In the previous post on why python is slow?, we discussed that the problems with Global Interpreter Lock (GIL) in Python. GIL is part of Python's design that ensures thread-safe in Python. But, GIL only allows the interpreter to run with only one thread which makes multi-threading hard and slow in Python.

This makes multi-threading confined to use in cases like where system releases the GIL for tasks where it waits for external processes to complete and return result/status like I/O operations, network requests, etc. To achieve better concurrency in Python, use coroutines with asyncio.

So, even if the system has multiple cores and supports 1000s of threads, multi-threading is not suitable for CPU-intensive tasks. But, how to do parallel computing in Python? The answer is Multi-programming. Multi-programming creates multiple sub-processes (maximum processes can be created = no.of cores) where each process will have its interpreter with GIL and independent memory space. In processes, GIL won't be a problem because each one will have its interpreter to run the bytecode and the CPython manages multiple sub-processes. But, there are some overheads with processes like spawning/forking a process with its own memory space is slower than creating a thread and each process is separate which makes inter-process communication slow.

Also, there are external libraries like Numpy that release GIL and compute the tasks faster. Numpy releases GIL - means most of the Numpy computations are executed in C-libraries that don't require an interpreter which makes Numpy can release the GIL for that particular C-library.

multiprocessing module in Python offers a variety of APIs for achieving multiprocessing. In this blog, we discuss mulitprocessing.Pool class that takes multiple numbers of tasks and executes them parallelly by distributing tasks among multiple cores/workers.

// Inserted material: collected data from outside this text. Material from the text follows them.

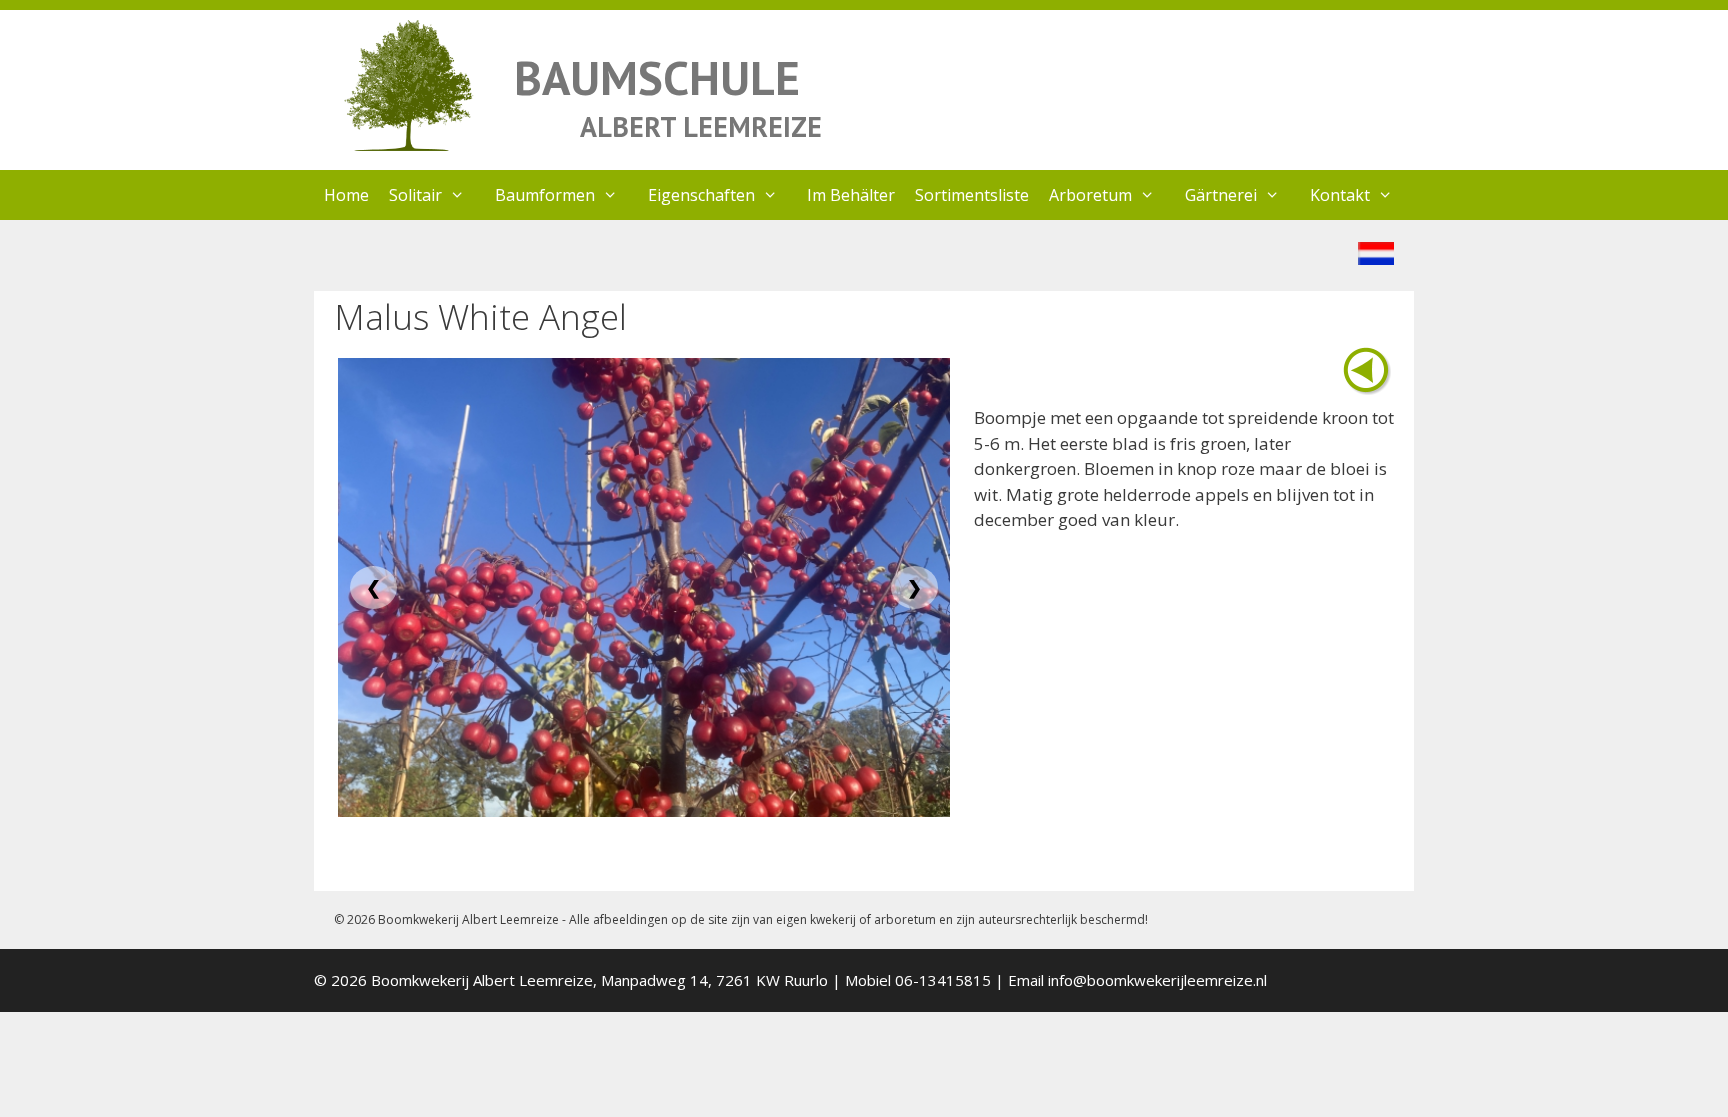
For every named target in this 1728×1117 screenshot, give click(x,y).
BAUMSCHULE (657, 77)
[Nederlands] (1376, 258)
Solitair (415, 195)
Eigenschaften (701, 195)
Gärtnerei (1221, 195)
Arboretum (1090, 195)
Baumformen (545, 195)
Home (346, 195)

concurrent.futures.ProcessPoolExecutor provides a higher level interface on top of multiprocessing and offers additonal functions to control the process pool.

Multiprocessing Pool

Why and what is a pool?

Imagine we have an 8-cores CPU and create a process by allocating each process to each core for every task and executing them parallelly. If no.of tasks is <= no.of cores, then the parallel computing works smoothly. If we increase the no.of tasks to let's say 100 and create a process for each task and then execute them parallelly, the system has to manage the lifecycle of each process and ensure that processes don't hang up or reach a deadlock state. If we have numerous processes that the system can't handle we run into problems like system crash or hang.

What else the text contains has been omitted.